**GIVEN INSTRUCTION**. In the passage below on leverage and net asset value, what leverage limit has the Board set for both the Gross basis and the Commitment basis?

───── TEXT SEGMENT ─────

There are two methods for calculating leverage under the Directive – the Gross Method and the Commitment Method. The process for calculating exposure under each methodology is largely the same, except where certain conditions are met, the Commitment Method enables instruments to be netted off to reflect ‘netting’ or ‘hedging’ arrangements and the entity exposure is effectively reduced.
The Board has set the leverage limit for both the Gross basis and the Commitment basis at 125%. These limits are monitored by both the Board and the AIFM.
Net Asset Value (NAV)
The value of the Company’s assets, principally investments made in other companies and cash being held, less any liabilities. The NAV is also described as ‘shareholders’ funds’ per share. The NAV is often expressed in pence per share after being divided by the number of shares which have been issued. The NAV per share is unlikely to be the same as the share price which is the price at which the Company’s shares can be bought or sold by an investor. The share price is determined by the relationship between the demand and supply of the shares.

───── PROVIDED DATA ─────

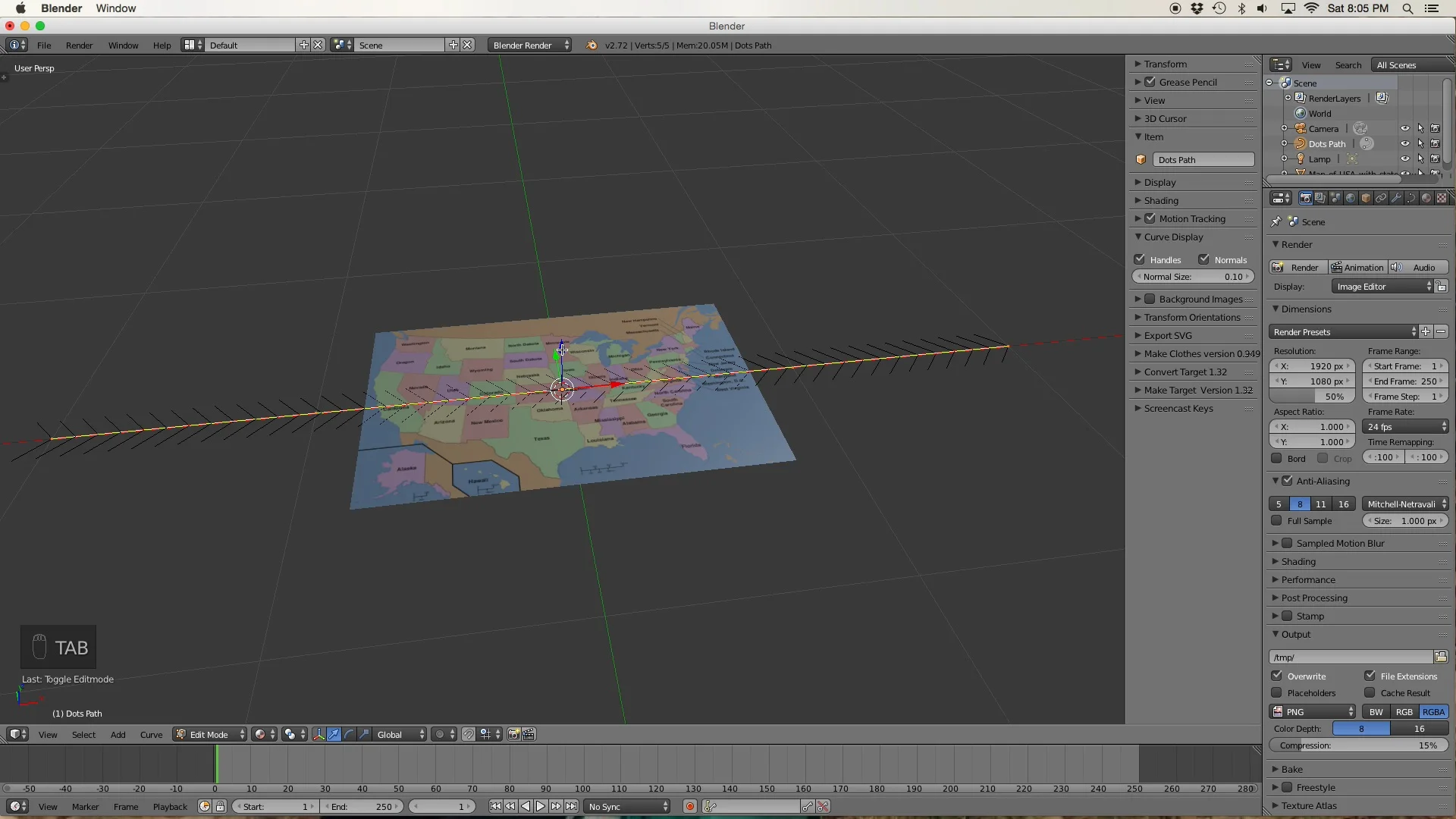Open the Curve menu in 3D header
Viewport: 1456px width, 819px height.
[x=151, y=734]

─────

**WRITTEN REPLY**. 125%